Kayak co-founder and CEO Steve Hafner was not surprised that Airbnb had kicked the tires of HotelTonight.
“Everyone in this space has poked around at HotelTonight,” Hafner said. “Why should Airbnb be any exception? The appeal is obvious: millennial brand, mobile-first, nice toe in the water for traditional hotel accommodations.”
Uber and Lyft have already confidentially filed to execute IPOs this year; Airbnb has said it would be ready to go public in 2019, but hasn’t publicly issued a statement on whether it actually plans to do so.
In a way, adding HotelTonight to Airbnb’s portfolio would fit in with Airbnb’s drive to add hotels to round out its alternative accommodations offering. But last-minute hotel bookings, which is the mainstay of HotelTonight, doesn’t necessarily fit in with Airbnb’s core use case — people booking vacations. Although that is changing, as well, as Airbnb ups its offerings for business travelers.
In statistic released this week, Airbnb it said it notched a 152% increase in hotel-like rooms on its site. These rooms are in properties that “hosts categorized as boutique hotels, bed and breakfasts, and other hospitality venues like hostels and resorts,” Airbnb said.
Indeed, the Wall Street Journal reported that Airbnb has been mulling building its own HotelTonight-like product. Launched in 2010, HotelTonight initially focused solely on same-day bookings of discounted hotels through an app, but has expanded with an elongated booking window and is now available on desktop, as well.
Eight-year-old HotelTonight has been considering its exit options. There has been talk about a potential IPO, but if the company is now indeed profitable, it could remain an independent, privately held business for a while if its investors have patience.
In HotelTonight’s latest funding round of $131 million in March 2017, according to the Wall Street Journal, it had a valuation of $463 million.

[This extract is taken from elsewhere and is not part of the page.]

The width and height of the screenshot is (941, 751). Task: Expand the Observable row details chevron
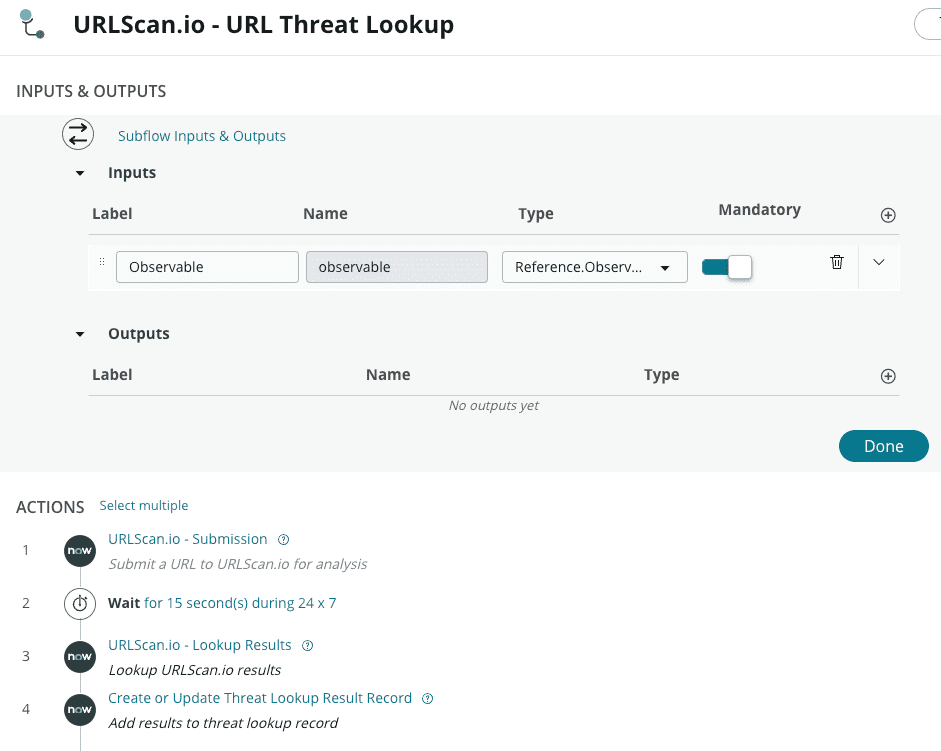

Over the last couple of years, HotelTonight has executed a round of layoffs as it sought to get profitable.
“The rumor of Airbnb looking to acquire HotelTonight either signals a meaningful shift to offer traditional hotels, or acquire the IT behind the HotelTonight platform,” said Dan Wasiolek, senior equity analyst at Morningstar Research Services.
If Airbnb moves toward including traditional hotels on its platform, it would open a larger market growth opportunity, but would present risk to the communal culture the company and platform has built, according to Wasiolek. Executing such a transition would be challenging, he said.
Wasiolek noted that HotelTonight has had its troubles “in the recent past,” so perhaps Airbnb could acquire HotelTonight’s technology at a discount, and relaunch its product.